(EXERCISE OBJECTIVE)
Return only the stretch of the material below that begins with the line containing "Castilla y León (274, 2422)" and ends with the line containing "El Mirón de Soria (163, 27)", exactly; both of those lines belong to it.

(TASK INPUTS)
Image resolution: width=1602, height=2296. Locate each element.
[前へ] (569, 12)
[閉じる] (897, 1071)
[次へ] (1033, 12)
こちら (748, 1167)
==
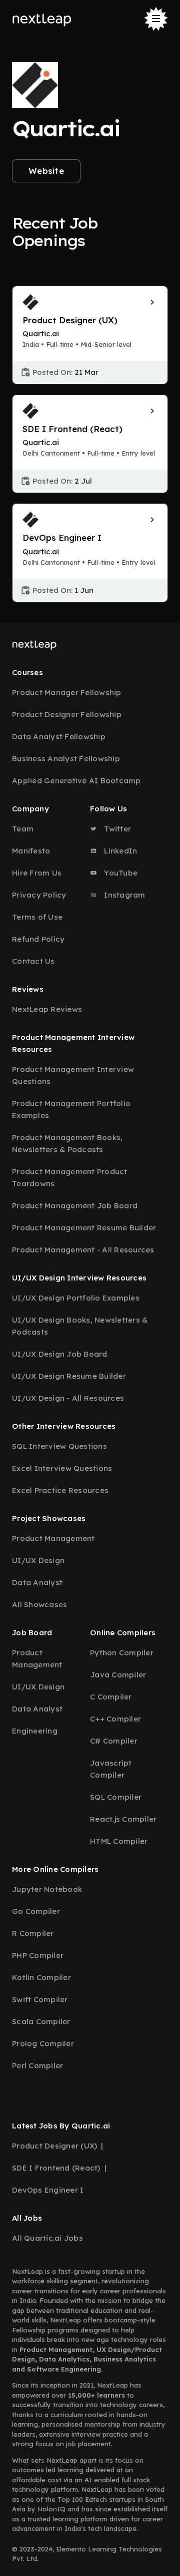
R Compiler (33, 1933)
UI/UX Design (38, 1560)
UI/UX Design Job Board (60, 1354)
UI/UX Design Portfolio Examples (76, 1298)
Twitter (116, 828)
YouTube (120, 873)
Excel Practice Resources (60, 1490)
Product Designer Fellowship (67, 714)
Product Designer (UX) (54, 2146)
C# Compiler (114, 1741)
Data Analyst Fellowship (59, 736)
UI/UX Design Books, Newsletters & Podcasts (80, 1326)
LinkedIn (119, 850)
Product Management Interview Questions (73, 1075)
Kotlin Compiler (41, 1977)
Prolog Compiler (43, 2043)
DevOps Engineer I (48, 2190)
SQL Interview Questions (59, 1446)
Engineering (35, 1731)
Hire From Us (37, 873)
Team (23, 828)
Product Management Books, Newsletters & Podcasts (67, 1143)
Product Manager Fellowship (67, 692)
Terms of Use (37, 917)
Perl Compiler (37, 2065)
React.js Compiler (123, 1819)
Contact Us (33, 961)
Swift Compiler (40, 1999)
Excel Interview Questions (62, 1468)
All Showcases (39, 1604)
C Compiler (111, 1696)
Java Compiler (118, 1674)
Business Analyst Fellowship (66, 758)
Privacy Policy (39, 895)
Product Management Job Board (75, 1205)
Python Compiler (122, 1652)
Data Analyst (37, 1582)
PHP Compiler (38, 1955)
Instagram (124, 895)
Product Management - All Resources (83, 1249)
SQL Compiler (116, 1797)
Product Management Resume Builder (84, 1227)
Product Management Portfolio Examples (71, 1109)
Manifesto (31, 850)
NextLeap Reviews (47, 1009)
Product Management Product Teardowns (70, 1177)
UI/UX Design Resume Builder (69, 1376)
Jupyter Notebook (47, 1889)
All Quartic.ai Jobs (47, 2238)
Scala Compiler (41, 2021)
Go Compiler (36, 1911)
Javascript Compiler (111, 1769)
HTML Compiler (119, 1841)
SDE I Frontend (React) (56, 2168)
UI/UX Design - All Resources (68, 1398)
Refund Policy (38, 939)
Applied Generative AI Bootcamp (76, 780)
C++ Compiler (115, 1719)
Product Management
==
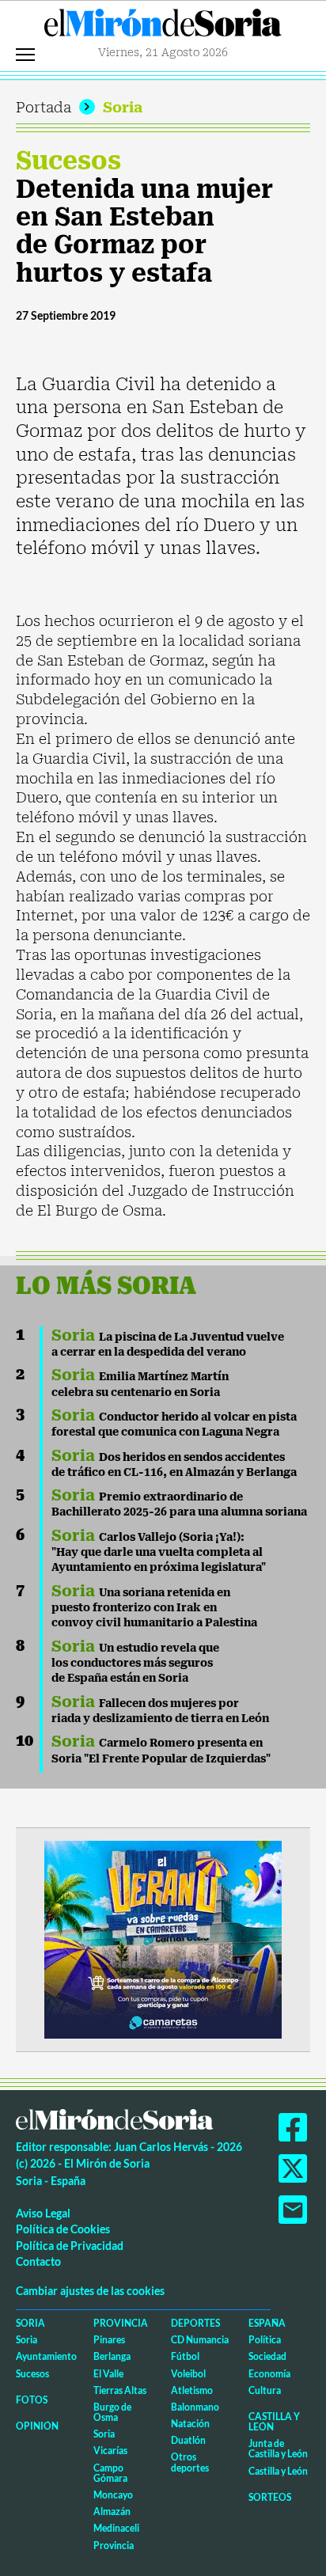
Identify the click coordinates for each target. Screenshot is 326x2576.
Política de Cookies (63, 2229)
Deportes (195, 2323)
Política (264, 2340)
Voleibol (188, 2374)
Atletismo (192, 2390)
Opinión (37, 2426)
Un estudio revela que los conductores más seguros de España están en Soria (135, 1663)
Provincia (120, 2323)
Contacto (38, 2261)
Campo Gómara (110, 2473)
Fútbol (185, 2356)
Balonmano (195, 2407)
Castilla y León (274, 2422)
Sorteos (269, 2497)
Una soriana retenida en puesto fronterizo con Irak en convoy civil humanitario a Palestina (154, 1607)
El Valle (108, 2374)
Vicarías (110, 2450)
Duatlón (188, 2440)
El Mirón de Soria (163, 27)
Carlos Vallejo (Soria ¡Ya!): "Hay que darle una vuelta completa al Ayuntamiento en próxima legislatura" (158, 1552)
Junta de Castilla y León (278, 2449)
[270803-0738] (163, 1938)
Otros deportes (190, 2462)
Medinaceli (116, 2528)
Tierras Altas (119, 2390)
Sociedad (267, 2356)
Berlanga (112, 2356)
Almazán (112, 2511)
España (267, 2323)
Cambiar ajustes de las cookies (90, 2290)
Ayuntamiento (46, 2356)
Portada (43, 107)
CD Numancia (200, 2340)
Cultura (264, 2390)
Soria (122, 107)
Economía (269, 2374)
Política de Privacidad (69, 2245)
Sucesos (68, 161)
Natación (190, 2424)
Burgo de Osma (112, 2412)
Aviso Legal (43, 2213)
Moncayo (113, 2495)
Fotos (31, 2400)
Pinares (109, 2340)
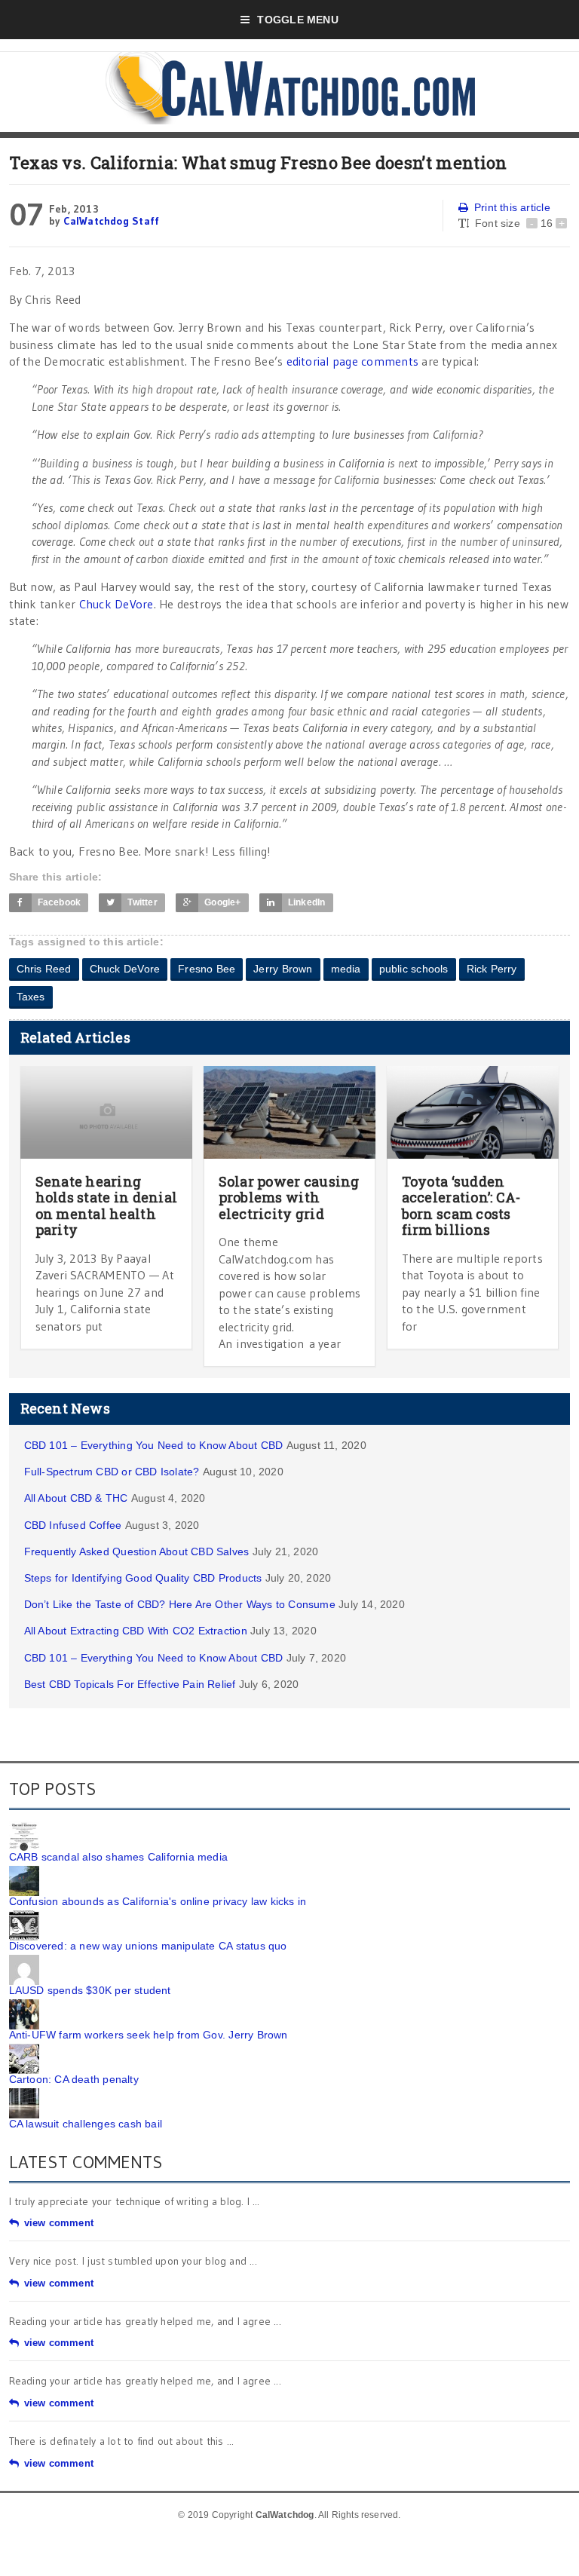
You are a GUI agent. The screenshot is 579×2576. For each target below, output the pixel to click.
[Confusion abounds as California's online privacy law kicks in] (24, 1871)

(PROBLEM SOLUTION)
Castilla y León (274, 2422)
Sorteos (269, 2497)
Una soriana retenida en puesto fronterizo con Irak en convoy civil humanitario a Palestina (154, 1607)
El Valle (108, 2374)
Vicarías (110, 2450)
Duatlón (188, 2440)
El Mirón de Soria (163, 27)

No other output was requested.